Many Americans follow the careers of sports figures such as professional boxers with great interest. However what frequently happens is that once their career is over these fighters often drop into obscurity and except for a few like Joe Louis and Muhammad Ali they are soon forgotten. Yet there are exceptions – such as the former boxer whose TV image and name is visible in many kitchens. This of course is East Texas Notable and grill master George Foreman.

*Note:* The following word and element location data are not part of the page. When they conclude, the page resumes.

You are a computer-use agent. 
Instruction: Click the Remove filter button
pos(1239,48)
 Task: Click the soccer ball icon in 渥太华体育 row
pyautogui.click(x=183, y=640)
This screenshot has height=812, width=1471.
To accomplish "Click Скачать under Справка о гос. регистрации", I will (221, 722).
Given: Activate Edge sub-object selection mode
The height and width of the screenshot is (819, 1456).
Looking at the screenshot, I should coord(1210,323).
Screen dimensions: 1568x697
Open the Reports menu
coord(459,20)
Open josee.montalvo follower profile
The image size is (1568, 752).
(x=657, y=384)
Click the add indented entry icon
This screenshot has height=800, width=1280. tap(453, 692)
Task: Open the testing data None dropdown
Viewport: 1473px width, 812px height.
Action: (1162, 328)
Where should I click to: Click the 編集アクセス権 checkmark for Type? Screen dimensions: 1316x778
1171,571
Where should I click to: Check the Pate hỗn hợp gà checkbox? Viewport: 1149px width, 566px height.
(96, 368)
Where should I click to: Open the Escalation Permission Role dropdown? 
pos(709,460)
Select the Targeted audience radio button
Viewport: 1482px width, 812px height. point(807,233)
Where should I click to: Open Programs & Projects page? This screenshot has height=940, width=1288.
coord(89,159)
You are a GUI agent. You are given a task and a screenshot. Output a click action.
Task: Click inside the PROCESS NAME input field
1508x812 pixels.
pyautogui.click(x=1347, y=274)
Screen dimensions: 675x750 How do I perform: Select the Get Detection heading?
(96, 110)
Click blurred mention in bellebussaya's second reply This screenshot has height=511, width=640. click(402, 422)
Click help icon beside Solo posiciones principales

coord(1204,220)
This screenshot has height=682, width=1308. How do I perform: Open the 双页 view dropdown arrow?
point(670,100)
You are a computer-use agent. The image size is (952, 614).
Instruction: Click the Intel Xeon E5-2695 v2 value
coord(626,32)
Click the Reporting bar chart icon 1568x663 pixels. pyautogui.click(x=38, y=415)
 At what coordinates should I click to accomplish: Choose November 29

Born in Marshall, Texas in January, 1949 George Foreman grew up in a rough section of Houston, along with six brothers and sisters. Raised by his mother and a stepfather whose name he took, George had, as he reported in his autobiography, a "troubled youth." He dropped out of school at age 15 and after a short time as a mugger, he finally asked his mother to enroll him in the Job Corps. This early 1960s government program, offering classes and job training, enabled George to get his high school degree as well as new job skills. He also became in interested in sports training specifically boxing which led him to compete in the 1968 Olympics where he won a gold medal. After winning various amateur competitions he turned professional in 1969, and by 1970 he was working toward achieving the heavyweight title.

In 1972 he defeated world champion Joe Frazier, and later beat future hall of famer Ken Norton. His next opponent was Muhammad Ali in a match set in Kinshasa, Zaire in a fight called "the Rumble in the Jumble." At this time Foreman suffered his first defeat. Then after taking a break, Foreman made a comeback in 1976 with more victories but then in 1977 there came a major life change.

At about that time George fell ill from exhaustion and he had what one source called a “near death experience.” At the time he “spoke of being in a hellish, frightening place of nothingness and despair and realized he was in the midst of death." Though he had not been previously spiritual, at that time he sought divine assistance and felt that God was calling him to change his life.

He felt himself “born again” and dedicated the next few years to God, though he did not formally retire from boxing. He became an ordained pastor, starting on street corners then in church with his congregation, family and then worked in a new youth center.

In 1987 at the unusual age of 38 George returned to the ring with the idea of raising money for the youth center. He also began to endorse products on TV, and this meant a change in his public demeanor.  Previously the public George had been aloof and glum but now he became a friendly extrovert. Meanwhile he and former opponent Ali who had also become a public figure, became close friends. George then retired at age 48.

During his boxing career George had stressed his success came from healthy eating, so it was logical that he was interested in an offer from a company with a new product. This was of course a clamshell type of countertop grill that cooked on both sides and had been invented by an Illinois man. An added benefit was that as the meat cooked the drained fat dropped into a separate closely placed container.

Touted as the "Lean Mean Fat Reducing Machine" and bearing the Foreman name and endorsement, the grill first appeared in 1994. The product’s advantages, paired with George’s image and affability made it wildly successful. Ultimately the millions he gained were far more than he had ever earned during his boxing career.

Foreman has also become known for his large family, some 12 children from four marriages and he is particularly known for naming all his sons George Edward. Buy why? As he says on his website: "I named all my sons George Edward Foreman so they would always have something in common. I say to them 'if one of us goes up, then we all go up together, and if one goes down, we all go down together.’" Several of his sons go by nicknames - "Monk," "Big Wheel," "Red" "Little Joey," He also has seven daughters.

Rising from the mean streets of a major city to success in sports and later success in business and then service to his faith and community, George Foreman is indeed a memorable East Texas Notable.